# Paph delenatii



## albert (Aug 23, 2008)

Hi folks,\
just opened yesterday- took me 6 years- flowering was triggered by the cold nights we had in north queensland.
cheers
Albert


----------



## JeanLux (Aug 23, 2008)

very nice; congratulations to the patient gower!!! Jean


----------



## Yoyo_Jo (Aug 23, 2008)

Lovely! congratulations. :clap:


----------



## @[email protected] (Aug 23, 2008)

nice delenatii


----------



## SlipperFan (Aug 23, 2008)

Excellent.


----------



## Candace (Aug 23, 2008)

Congrats. 6 years is a long wait.


----------



## Barbara (Aug 23, 2008)

Very nice, I do like this one, it was the very first paph in our collection and has been a good grower ever since. 

Congrats btw. :clap:


----------



## Kevin (Aug 23, 2008)

albert said:


> Hi folks,\
> just opened yesterday- took me 6 years- flowering was triggered by the cold nights we had in north queensland.
> cheers
> AlbertView attachment 1225



I thought delenatii was a warm grower - what is 'cold' in Queensland?


----------



## NYEric (Aug 24, 2008)

Good job, thanks fo posting.

▶ _TASKS FOR THIS EXERCISE_:
(1) Answer the following from the Paph delenatii thread:
(a) How many years did it take for Albert's plant to flower?
(b) According to Albert, what triggered the flowering?
(c) What does Barbara say this species was in her collection?
(2) Extend the Paph delenatii thread past its final post.

▶ _GIVEN RECORDS_:
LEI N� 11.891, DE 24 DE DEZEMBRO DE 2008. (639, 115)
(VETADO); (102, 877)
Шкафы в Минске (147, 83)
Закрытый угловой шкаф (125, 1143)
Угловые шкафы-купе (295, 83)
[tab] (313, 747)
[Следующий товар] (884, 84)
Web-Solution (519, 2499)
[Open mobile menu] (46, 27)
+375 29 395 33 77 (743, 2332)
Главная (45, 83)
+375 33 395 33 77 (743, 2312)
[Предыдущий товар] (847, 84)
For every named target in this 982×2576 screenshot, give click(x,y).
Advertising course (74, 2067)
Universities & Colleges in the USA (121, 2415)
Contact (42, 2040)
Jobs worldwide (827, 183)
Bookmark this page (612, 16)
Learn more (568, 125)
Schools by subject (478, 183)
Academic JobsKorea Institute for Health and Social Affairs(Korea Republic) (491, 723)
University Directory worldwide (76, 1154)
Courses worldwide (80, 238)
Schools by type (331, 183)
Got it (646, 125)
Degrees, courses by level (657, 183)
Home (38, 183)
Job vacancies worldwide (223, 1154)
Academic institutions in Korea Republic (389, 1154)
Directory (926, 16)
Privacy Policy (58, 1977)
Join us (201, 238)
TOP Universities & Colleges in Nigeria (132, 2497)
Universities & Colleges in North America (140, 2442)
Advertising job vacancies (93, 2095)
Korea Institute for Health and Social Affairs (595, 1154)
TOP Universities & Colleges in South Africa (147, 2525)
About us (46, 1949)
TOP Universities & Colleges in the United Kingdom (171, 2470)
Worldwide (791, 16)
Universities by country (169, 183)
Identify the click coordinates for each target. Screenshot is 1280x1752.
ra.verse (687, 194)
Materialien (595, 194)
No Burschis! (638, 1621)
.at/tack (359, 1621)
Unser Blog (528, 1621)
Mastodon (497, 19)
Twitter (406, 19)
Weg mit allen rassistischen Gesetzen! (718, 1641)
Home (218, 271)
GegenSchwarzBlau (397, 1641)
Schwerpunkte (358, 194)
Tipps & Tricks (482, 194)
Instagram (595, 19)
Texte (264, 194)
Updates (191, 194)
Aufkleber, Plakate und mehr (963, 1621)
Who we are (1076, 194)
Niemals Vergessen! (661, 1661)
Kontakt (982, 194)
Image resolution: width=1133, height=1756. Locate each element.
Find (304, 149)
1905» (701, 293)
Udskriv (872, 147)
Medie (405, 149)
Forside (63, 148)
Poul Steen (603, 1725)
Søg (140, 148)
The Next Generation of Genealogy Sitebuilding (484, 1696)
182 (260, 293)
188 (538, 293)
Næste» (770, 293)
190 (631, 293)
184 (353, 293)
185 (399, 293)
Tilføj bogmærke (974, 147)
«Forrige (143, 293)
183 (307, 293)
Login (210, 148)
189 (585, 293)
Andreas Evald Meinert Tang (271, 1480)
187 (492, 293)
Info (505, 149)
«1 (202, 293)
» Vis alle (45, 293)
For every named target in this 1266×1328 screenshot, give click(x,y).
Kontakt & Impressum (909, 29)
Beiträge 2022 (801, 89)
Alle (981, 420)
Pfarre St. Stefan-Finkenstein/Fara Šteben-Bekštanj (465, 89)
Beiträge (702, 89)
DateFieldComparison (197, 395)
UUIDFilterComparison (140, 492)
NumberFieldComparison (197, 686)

▶ _RESULTS BY TASK_:
(1)
(a) 6 years.
(b) The cold nights in north Queensland.
(c) The very first paph in the collection.

(2)
----------



## albert (Aug 24, 2008)

Hi Kevin,
*cold* means in North Queensland:
Winter- Night = 18- 15 deg.
Day = 22- 29 deg.
Summer- Night = 20-24 deg.
Day = 24-34 deg

But the winter nights (2008) are extremely cold- some nights we had 8 degrees. Even my Paph phillipinense developed a flower bud for the first time- I have this plant for 9 years.
cheers
Albert


----------



## Kevin (Aug 24, 2008)

To me, that is intermediate to warm. Thanks for clarifying. So, both delenatii and phillipinense need temps below 15 in order to spike? I was staying away from these because I thought they needed warm temps all the time.


----------



## NYEric (Aug 24, 2008)

I think a lot of orchids put up spikes as result of the seasonal change in temps.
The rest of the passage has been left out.